Israel and the Golan

By Editorial Board
March 25, 2019

Having altered the description of the Golan Heights from ‘Israeli-occupied’ to ‘Israeli-controlled’ more than a week ago, US President Donald Trump has confirmed that the US plans to recognise Israel’s sovereignty over the occupied territory. Previous US administrations have continued to treat the Golan Heights as occupied Syrian territory, in line with UN Security Council resolutions. But it is clear that Trump and his administration have no regard for the UN or international law. The Golan Heights were captured from Syria during the 1967 war – and have remained a disputed zone under Israeli occupation. Condemnations of the move have poured in from Turkey, Syria and a range of other countries, but there is little chance of swaying the US leader. Israel has always been a special case for all US administrations, whose many violations of international law and international human rights conventions continue to go unchecked. Trump’s move cripples a 52-year-old UN resolution which declares the ‘acquisition of territory by war’ to be inadmissible, which effectively undermined the Western position opposing the Russia’s annexation of Crimea. There is little doubt that Trump’s unilateral move will now leave many of American’s European allies red-faced.

The move comes in line with Israeli Prime Minister Benjamin Netanyahu’s attempt at re-election. Netanyahu, one of the few Trump allies left, is facing a difficult re-election campaign. Trump’s move bolsters Netanyahu’s re-election bid while compromising much of the US’s own international agenda. This is not about regional stability as Trump would like to put it, but about supporting one of the only international leaders that praises Trump. The irony of which is that the Trump-Netanyahu relationship is not an equal one. Trump has effectively given Netanyahu whatever he wants, without much reciprocity.

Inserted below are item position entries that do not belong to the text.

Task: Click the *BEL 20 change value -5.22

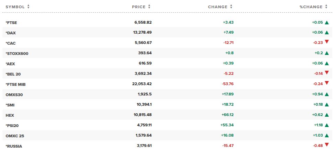Action: coord(229,73)
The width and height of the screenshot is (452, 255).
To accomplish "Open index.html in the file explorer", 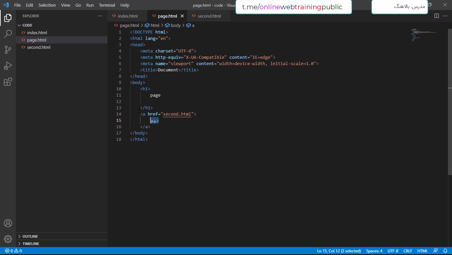I will (37, 33).
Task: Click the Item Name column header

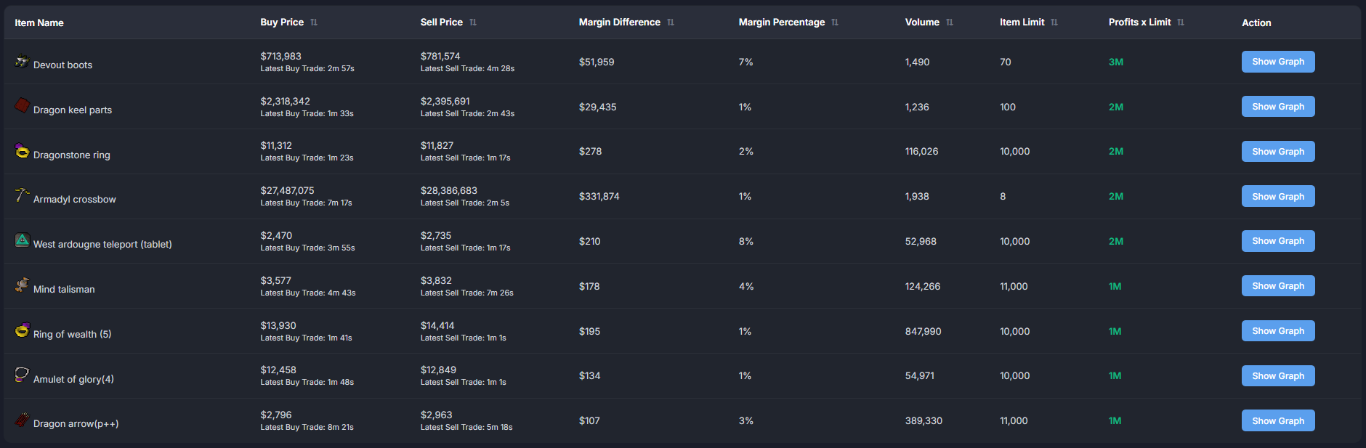Action: pyautogui.click(x=39, y=23)
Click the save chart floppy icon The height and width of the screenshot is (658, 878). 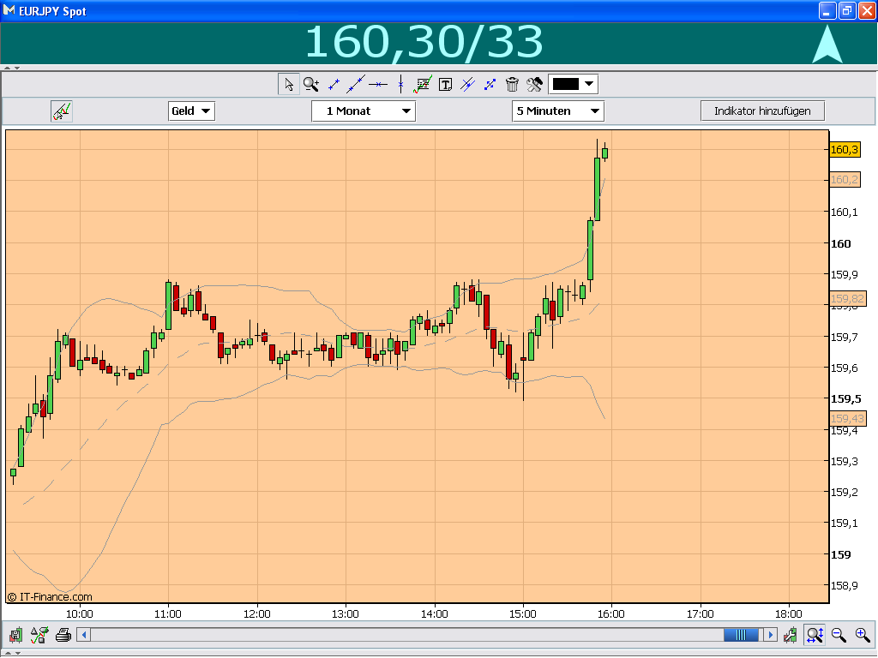[16, 635]
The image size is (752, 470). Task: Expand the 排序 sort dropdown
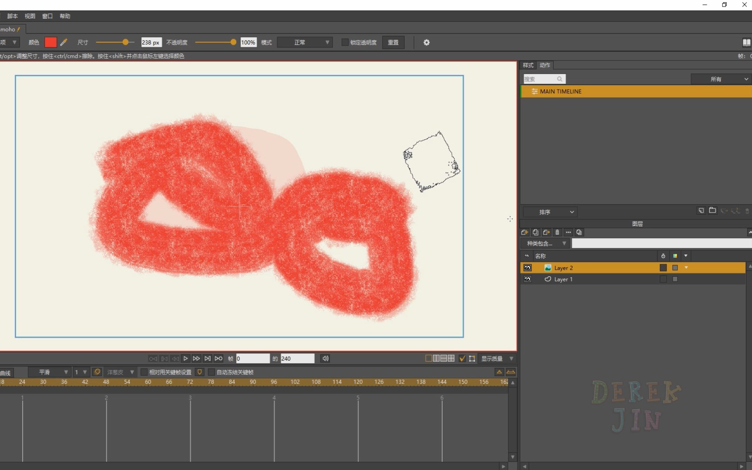550,212
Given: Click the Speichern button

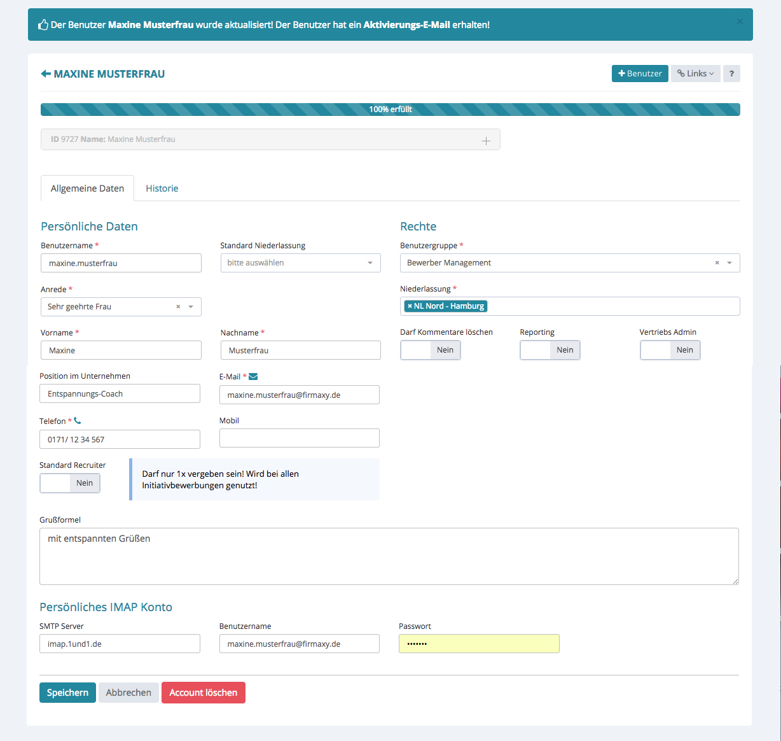Looking at the screenshot, I should 67,693.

If anything, rather than provide Israel more security over its occupation of the Golan Heights, Trump’s move pushes the issue back into the international agenda. The Golan Heights issue has been low on the international agenda, with Syria itself embroiled in a long civil war, and little real pressure for returning the Golan to Syria at a time when the Palestine question is finding little currency. The last attempt came in 2010 with talks moderated by Obama between Netanyahu and Bashar al-Assad on a peace treaty, which would involve Israeli withdrawal. This collapsed after the Syrian civil war started. Formal annexation of the Golan Heights will only make Israel’s position weaker, which neither Trump nor Netanyahu care about in the short-term.